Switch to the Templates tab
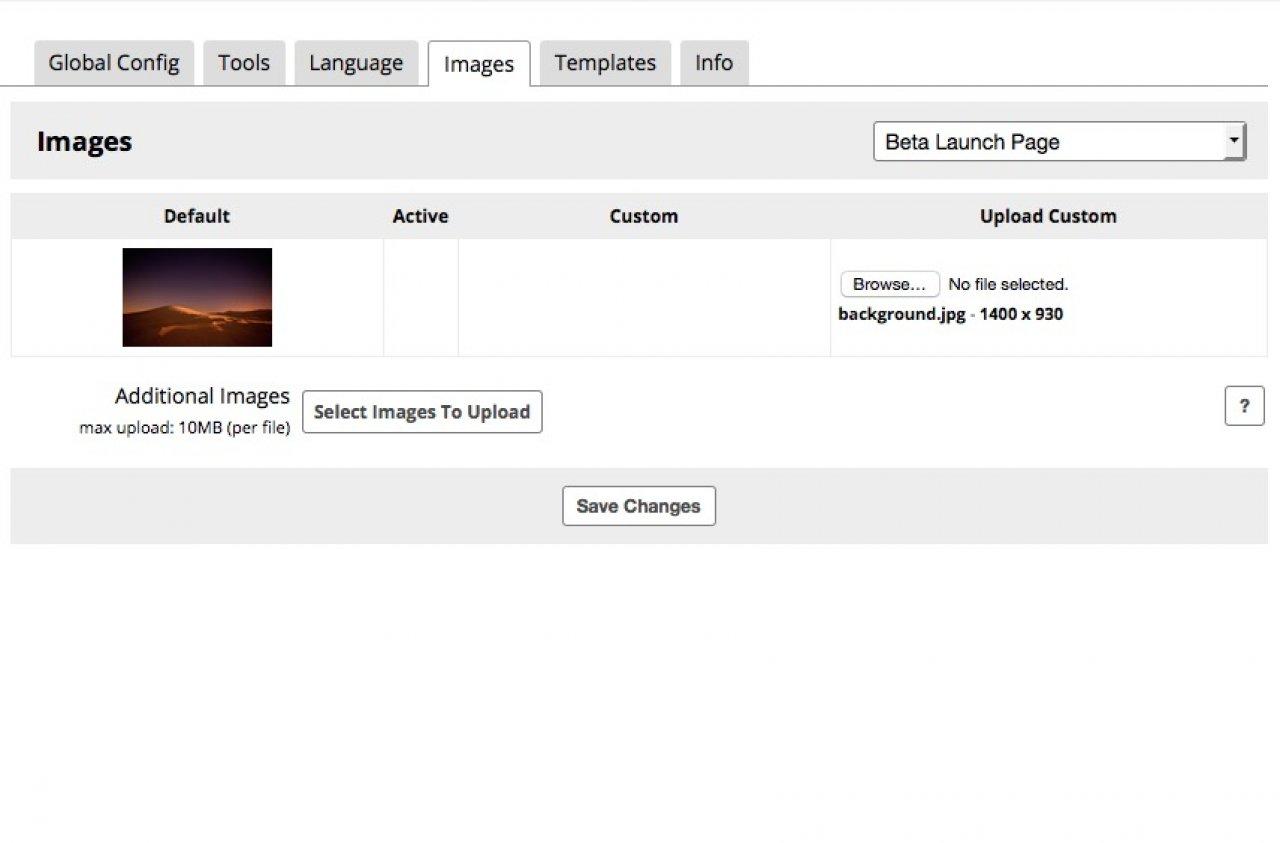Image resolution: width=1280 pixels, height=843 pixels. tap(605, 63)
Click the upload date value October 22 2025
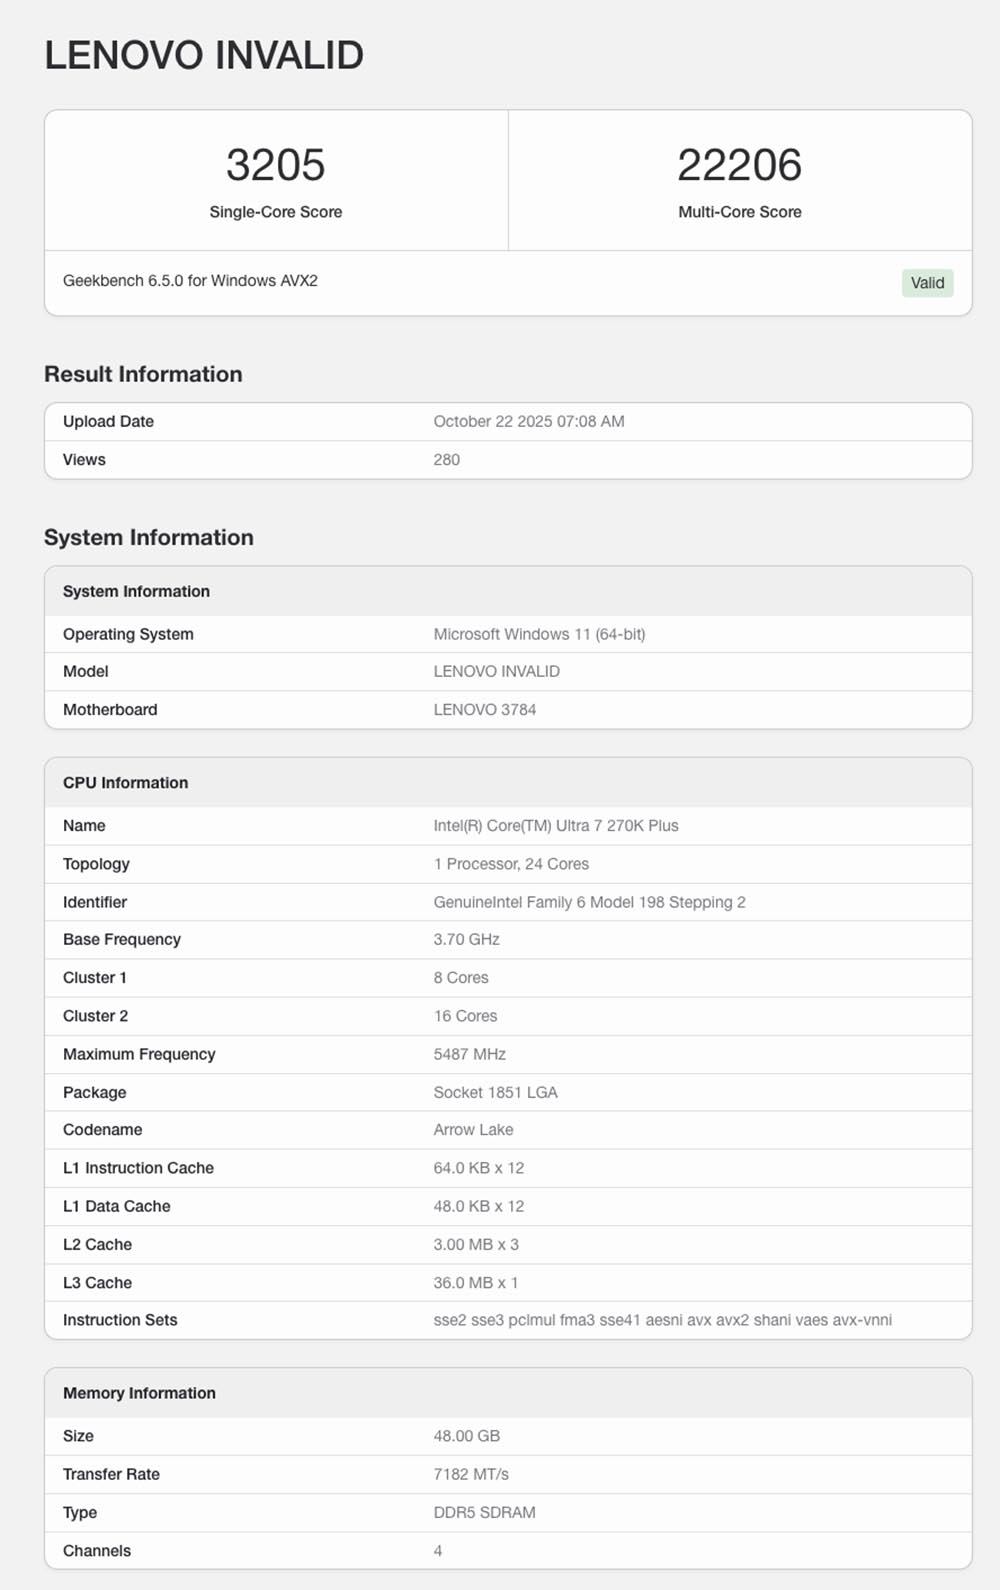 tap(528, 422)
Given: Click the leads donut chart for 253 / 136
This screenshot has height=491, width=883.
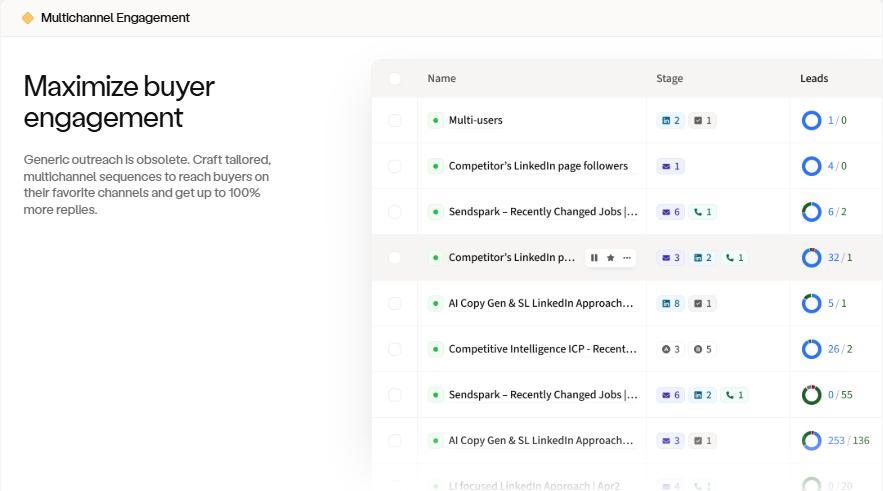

------------------------------------------------------------

◆ EXERCISE DIRECTIONS ◆
The expected result is every record above, word for word, with no pictures in it.

◆ ANSWER TO THIS PROBLEM ◆
Switch to the Templates tab
Image resolution: width=1280 pixels, height=843 pixels. tap(605, 63)
Click the upload date value October 22 2025
 tap(528, 422)
Given: Click the leads donut chart for 253 / 136
This screenshot has height=491, width=883.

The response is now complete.